Peneliti pertahanan Lembaga Ilmu Pengetahuan Indonesia (LIPI), Muhammad Haripin, pun menganalisis rencana pembunuhan tersebut. Menurut Haripin, Presiden Joko Widodo tidak termasuk dalam target rencana pembunuhan itu lantaran pelaku kesulitan menembus Paspampres.
Sedangkan keempat pejabat tersebut ditarget karena posisi mereka yang strategis di pemerintahan. Posisi Budi sebagai Kepala BIN misalnya, tentu sangat vital bagi Indonesia.
"Ada teori yang bilang intelijen itu garis pertama dari pertahanan.
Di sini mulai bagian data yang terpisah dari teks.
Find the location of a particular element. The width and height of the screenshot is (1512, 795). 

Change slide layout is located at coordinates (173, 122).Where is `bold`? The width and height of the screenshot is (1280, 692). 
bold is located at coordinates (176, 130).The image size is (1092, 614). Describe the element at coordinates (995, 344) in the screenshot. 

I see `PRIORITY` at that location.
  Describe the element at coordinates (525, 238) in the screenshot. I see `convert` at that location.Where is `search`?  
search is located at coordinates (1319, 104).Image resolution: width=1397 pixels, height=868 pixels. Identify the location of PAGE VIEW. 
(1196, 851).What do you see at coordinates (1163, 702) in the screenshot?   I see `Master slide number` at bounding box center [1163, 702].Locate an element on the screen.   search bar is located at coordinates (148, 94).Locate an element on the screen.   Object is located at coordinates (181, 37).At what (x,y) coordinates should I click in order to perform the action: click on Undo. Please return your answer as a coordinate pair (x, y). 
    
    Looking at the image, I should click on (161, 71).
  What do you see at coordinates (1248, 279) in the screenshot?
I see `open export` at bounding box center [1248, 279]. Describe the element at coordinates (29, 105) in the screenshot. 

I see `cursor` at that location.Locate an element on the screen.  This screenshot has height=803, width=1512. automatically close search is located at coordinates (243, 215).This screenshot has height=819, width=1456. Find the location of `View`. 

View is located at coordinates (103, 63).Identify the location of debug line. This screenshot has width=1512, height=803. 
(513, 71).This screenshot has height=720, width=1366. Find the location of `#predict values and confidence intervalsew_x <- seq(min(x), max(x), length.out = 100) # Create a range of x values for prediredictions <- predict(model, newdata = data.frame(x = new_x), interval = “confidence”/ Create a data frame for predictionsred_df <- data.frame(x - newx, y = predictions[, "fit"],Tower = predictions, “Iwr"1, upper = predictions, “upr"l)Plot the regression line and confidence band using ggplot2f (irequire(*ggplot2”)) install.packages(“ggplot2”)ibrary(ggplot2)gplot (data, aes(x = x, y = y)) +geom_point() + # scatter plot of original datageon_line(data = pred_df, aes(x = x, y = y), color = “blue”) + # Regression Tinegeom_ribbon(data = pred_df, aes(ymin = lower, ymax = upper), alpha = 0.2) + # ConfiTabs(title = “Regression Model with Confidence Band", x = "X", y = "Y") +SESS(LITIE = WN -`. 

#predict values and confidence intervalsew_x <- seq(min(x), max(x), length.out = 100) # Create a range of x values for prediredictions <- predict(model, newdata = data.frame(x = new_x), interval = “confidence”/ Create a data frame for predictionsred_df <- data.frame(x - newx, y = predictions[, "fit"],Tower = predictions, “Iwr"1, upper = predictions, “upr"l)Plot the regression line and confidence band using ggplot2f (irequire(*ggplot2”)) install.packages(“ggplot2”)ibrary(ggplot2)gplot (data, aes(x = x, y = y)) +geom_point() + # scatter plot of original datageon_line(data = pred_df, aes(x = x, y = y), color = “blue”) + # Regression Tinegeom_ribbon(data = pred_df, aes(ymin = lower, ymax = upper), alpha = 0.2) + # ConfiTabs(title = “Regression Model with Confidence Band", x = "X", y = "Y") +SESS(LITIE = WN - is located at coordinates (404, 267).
Jadi kalau ngejebol suatu negara dengan perang atau invasi, yang pertama dijebol dulu ya intelijen," tutur Haripin dilansir BBC Indonesia pada Rabu (29/5). "Misalkan Pak BG 'kejadian', berarti rezim Jokowi (tinggal) beberapa langkah lagi menuju situasi kekacauan."
Tak hanya posisi jabatan para target, Haripin juga menyoroti kemungkinan adanya konflik di tubuh TNI. Pasalnya, Luhut dan Wiranto diketahui merupakan purnawirawan TNI.
Haripin menyoroti pertikaian Wiranto dan Luhut dengan para purnawirawan TNI lain. Misalnya Wiranto yang pernah terlibat pertikaian dengan Kivlan Zen yang juga merupakan purnawirawan TNI. Haripin juga menduga ada persaingan antara Luhut dengan eks Danjen Kopassus Mayjen (Purn) Soenarko yang terlibat dalam kasus penyelundupan senjata api ilegal.
Menurut Haripin, masih banyak purnawirawan TNI yang menduduki posisi strategis di pemerintahan atau perusahaan. Latar belakang para purnawirawan TNI sebagai prajurit di Orde Baru pun turut disoroti Haripin.
"Di satu sisi ada kepentingan politik," ungkap Haripin. "Di sisi lain, kalau kita mau agak positif, mereka mempunyai romantisme ideologi masa lalu, terkait dwifungsi ABRI."